Contemporary Placenta Accreta Spectrum Disorder Incidence and Risk Factors.
Objective: To establish contemporary rates of maternal morbidity and placenta accreta spectrum (PAS) based on history of cesarean delivery and placental location at a single institution.
Methods: This is a retrospective cohort study conducted between January 2011 and May 2024. All patients who delivered by cesarean were included. Maternal demographics and morbidities, including rates of PAS, placenta previa, transfusion, and hysterectomy, were compared according to the increasing number of cesarean deliveries.
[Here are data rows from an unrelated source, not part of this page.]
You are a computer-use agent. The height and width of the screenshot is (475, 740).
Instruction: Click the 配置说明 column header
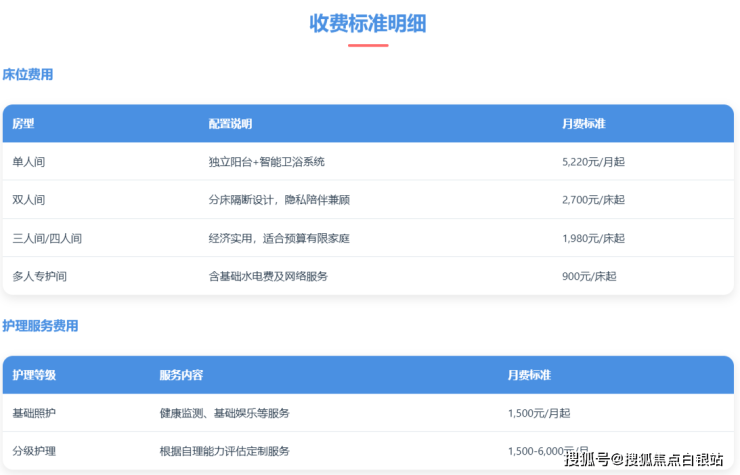230,124
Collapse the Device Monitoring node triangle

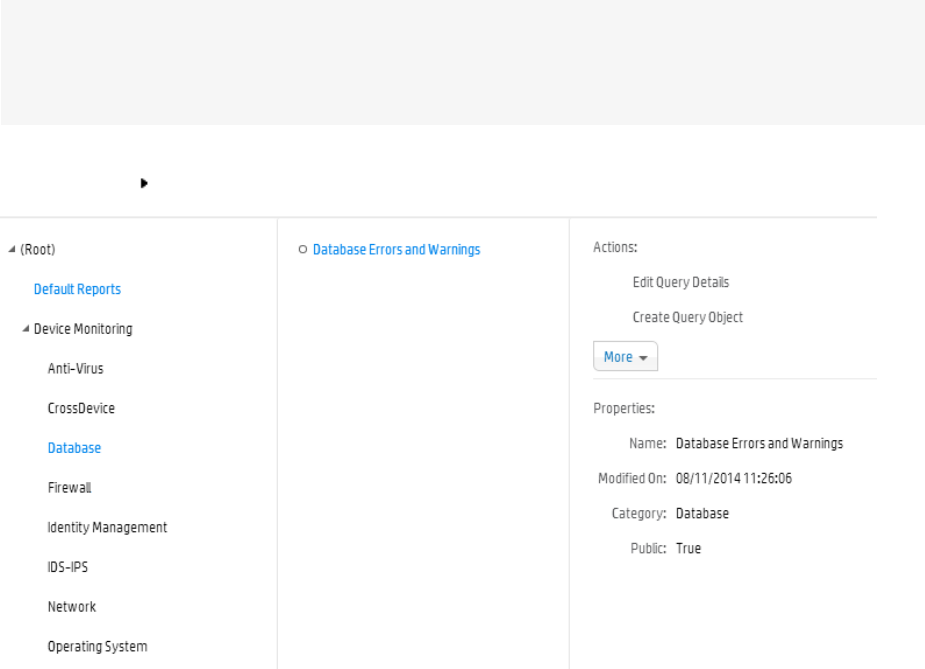25,329
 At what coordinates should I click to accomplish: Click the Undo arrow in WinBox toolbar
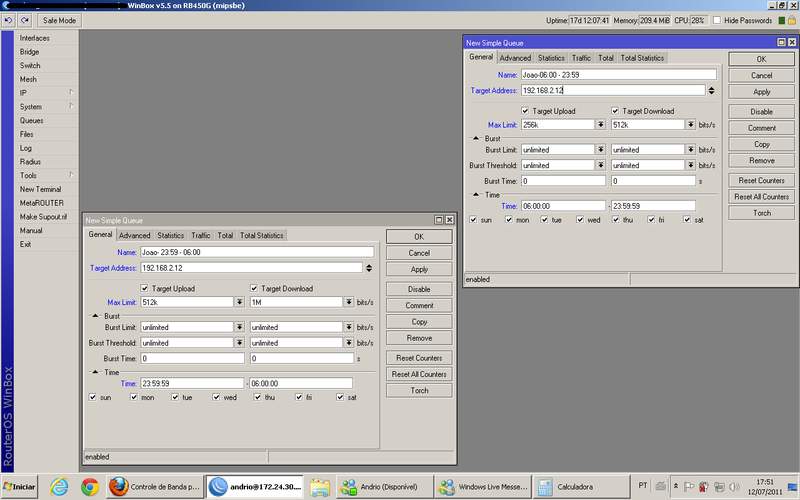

The effect of low-lying placenta or placenta previa and their respective locations were also analyzed. Odds ratios were calculated for risk of PAS and hysterectomy on the basis of number of cesarean deliveries and the placental location in the lower uterine segment.
Results: A total of 44,608 cesarean deliveries were performed. With increasing number of cesarean deliveries, patients were older (33.3±5.3 years), were more frequently Black, and had a lower median gestational age at the time of delivery (38 weeks, interquartile range 37-39 weeks, all P <.001). With increasing cesarean deliveries, rates of PAS (0.03% vs 0.3% vs 0.8% vs 1.7% vs 2.8%, P <.001), hysterectomy (0.5% vs 0.5% vs 1.2% vs 2.6% vs 4.2%, P <.001), and blood transfusion and total operative time increased. Rates of anterior placenta previas (0.35% vs 0.29% vs 0.49% vs 0.89% vs 1.09%, P <.001) and low-lying placentas (0.09% vs 0.06% vs 0.12% vs 0.28% vs 0.44%, P <.001) also increased. The rate of PAS in the setting of placenta previa and low-lying placenta increased with increasing cesarean deliveries, at 2.22%, 28.9%, 62.5%, 64.9%, and 43.8% ( P <.001) and 0%, 10.3%, 15.4%, 17.6%, and 33.3% ( P =.001). Odds ratios for PAS were significantly higher with increasing cesarean deliveries and anterior placenta previa or anterior low-lying placenta.
Conclusions: Morbidity increases with increasing number of successive cesarean deliveries, likely secondary to increasing rates of abnormal placentation, PAS, and worsening adhesive disease. Placental location in the context of low-lying placenta or placenta previa is important in determining PAS risk, especially in cases with an anterior component.